The company is worth almost $3 billion and is currently in the middle of a lawsuit about mistreatment of prisoners, the Miami Herald reports. In the same article, FAU political science student and member of the student government Noor Fawzy, whose parents came from Palestine, offered this assessment: “The fact that they are locking up people of color and immigrants like my parents is shameful. We don’t want our university to be associated with an entity that is being investigated for human rights abuses.”
This is not the first time a corporation has bought the naming rights of a college stadium. The nation abounds with the likes of Capital One Field (University of Maryland), TCF Bank Stadium (University of Minnesota), and Liberty Bank Stadium (Arkansas State University), which signal the ongoing corporatization of academia as well as a grab for legitimation by the banking industry. But the vocal students at FAU see the especially odious ramifications of cheering on their team in a stadium reverberating with, and in part paid for by, the inequities of privatized confinement.

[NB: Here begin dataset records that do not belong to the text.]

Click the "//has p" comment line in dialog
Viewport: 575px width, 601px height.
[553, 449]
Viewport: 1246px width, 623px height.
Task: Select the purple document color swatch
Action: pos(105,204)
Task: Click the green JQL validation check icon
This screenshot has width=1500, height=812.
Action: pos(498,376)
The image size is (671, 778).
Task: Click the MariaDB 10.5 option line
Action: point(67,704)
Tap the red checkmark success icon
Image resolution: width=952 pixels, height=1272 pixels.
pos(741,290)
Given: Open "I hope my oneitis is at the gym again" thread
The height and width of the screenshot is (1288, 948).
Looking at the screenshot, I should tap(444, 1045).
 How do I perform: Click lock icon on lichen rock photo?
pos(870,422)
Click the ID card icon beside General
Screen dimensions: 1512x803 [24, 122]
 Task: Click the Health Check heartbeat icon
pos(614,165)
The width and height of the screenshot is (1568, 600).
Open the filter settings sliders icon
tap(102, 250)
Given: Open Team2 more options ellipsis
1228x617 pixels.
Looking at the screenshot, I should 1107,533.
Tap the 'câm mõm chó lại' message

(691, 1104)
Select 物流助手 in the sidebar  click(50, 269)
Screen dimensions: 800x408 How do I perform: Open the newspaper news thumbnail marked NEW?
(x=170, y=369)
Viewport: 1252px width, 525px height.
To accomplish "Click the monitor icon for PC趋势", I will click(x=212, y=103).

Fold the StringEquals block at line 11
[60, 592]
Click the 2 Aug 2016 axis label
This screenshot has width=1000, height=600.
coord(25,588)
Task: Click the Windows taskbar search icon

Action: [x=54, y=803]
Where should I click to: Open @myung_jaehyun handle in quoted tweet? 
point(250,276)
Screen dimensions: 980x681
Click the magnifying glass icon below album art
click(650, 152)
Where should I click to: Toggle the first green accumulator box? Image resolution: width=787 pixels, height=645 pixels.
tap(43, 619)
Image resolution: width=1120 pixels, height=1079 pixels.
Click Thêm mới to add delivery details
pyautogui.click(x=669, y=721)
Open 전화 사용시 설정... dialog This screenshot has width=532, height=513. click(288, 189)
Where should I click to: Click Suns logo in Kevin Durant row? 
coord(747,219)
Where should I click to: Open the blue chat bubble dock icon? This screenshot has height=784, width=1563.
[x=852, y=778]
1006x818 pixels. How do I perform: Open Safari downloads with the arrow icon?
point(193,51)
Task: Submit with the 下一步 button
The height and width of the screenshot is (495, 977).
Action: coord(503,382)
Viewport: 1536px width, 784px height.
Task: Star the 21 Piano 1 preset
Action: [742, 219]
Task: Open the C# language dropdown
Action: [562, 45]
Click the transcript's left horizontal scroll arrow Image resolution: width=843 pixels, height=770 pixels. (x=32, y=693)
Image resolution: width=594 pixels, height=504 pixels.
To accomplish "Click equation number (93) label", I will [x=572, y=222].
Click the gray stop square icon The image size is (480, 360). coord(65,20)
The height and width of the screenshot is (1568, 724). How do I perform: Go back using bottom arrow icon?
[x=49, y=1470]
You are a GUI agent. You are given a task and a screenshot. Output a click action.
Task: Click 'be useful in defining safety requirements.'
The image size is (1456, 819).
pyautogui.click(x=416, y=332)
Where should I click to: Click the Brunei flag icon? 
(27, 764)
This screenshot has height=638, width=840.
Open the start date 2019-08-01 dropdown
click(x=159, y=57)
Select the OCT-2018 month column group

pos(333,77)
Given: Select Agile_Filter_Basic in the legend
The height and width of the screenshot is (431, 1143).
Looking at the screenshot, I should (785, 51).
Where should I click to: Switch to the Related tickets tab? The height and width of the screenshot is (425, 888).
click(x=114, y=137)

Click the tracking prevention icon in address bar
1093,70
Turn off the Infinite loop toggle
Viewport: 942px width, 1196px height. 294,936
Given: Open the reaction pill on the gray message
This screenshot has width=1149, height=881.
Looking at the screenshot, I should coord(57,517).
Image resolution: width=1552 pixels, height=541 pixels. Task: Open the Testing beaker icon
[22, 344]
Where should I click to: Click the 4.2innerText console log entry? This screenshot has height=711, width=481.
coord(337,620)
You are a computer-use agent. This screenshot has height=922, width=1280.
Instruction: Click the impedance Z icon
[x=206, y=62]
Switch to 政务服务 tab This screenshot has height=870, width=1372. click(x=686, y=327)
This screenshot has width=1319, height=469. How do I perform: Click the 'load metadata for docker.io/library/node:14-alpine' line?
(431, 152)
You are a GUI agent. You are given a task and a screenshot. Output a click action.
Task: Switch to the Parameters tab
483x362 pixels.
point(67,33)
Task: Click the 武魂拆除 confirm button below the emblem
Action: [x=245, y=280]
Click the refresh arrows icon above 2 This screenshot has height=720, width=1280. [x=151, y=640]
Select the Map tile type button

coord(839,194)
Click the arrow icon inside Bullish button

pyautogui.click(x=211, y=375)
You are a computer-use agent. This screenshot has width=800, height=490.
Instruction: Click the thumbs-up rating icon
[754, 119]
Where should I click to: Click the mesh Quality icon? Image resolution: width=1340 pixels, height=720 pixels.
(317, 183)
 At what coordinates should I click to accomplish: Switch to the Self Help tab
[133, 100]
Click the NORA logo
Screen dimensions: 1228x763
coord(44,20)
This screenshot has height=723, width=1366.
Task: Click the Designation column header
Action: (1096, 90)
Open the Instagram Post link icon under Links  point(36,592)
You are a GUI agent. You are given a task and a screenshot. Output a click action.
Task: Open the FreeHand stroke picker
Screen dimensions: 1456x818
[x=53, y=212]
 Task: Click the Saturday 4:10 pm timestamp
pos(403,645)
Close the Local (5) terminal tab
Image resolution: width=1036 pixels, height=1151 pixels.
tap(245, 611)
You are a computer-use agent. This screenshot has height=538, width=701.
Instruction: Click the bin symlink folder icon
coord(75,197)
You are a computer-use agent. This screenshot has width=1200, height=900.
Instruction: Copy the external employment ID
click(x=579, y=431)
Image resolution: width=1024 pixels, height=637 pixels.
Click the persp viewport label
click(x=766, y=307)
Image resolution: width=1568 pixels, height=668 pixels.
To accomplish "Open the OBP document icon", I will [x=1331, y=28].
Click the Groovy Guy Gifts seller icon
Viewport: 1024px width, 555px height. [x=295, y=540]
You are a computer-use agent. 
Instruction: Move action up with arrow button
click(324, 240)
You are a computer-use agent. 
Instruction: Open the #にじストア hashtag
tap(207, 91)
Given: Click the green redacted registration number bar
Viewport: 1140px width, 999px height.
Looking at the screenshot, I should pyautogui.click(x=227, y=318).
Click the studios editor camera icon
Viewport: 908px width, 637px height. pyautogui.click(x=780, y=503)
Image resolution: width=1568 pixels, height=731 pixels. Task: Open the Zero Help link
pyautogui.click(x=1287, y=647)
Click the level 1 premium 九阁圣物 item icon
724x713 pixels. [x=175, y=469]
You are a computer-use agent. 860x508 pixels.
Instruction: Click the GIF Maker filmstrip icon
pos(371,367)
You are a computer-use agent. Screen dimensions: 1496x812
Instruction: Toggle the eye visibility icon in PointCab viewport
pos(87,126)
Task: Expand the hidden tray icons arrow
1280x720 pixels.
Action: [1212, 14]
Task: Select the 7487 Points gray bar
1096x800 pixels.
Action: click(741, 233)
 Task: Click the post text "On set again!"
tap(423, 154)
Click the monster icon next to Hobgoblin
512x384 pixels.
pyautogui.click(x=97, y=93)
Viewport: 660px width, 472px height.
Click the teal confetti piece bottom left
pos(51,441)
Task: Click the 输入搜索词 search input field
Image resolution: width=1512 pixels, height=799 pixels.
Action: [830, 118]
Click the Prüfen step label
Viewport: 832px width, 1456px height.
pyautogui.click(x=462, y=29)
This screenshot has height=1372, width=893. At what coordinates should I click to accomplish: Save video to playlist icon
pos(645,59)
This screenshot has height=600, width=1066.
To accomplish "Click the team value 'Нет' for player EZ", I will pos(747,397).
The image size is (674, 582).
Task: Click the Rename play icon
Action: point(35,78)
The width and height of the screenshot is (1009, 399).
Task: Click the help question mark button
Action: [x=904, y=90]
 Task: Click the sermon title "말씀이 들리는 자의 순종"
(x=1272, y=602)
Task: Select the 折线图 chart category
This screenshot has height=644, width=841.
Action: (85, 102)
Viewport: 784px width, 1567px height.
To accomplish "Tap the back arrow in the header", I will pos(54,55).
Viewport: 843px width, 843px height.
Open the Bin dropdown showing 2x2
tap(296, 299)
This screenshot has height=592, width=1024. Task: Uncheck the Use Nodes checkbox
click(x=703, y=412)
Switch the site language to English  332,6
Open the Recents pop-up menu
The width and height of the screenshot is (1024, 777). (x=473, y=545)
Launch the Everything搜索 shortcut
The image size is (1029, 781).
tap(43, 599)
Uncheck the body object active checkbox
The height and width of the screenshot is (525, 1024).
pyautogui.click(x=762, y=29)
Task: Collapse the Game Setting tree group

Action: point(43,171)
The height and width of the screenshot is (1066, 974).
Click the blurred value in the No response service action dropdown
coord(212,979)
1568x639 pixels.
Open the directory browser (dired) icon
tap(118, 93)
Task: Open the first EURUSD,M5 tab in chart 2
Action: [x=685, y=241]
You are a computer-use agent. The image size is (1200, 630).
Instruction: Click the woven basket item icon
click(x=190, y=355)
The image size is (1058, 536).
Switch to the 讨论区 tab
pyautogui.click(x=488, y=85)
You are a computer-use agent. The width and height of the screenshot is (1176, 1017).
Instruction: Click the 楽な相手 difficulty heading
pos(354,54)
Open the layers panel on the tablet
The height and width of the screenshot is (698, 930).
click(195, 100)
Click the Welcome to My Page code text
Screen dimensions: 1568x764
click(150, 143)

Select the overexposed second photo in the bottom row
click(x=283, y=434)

It’s better to deal with this now, rather than far off in the future. This is what Brown University found out after activists and historians campaigned to air how it was founded with the support of slave traders, or Northwestern University, which is currently grappling with charges that one of its founders was responsible for the Sand Creek massacre in Colorado in which 200 Cheyenne and Arapaho people were killed.
To some, awarding the GEO Group stadium rights may look like good business. But in 2063, it may very well require facing up to history and restorative justice of its own. Until then, a growing movement on Florida Atlantic University’s campus is working now to see that resolving this doesn’t take 50 years.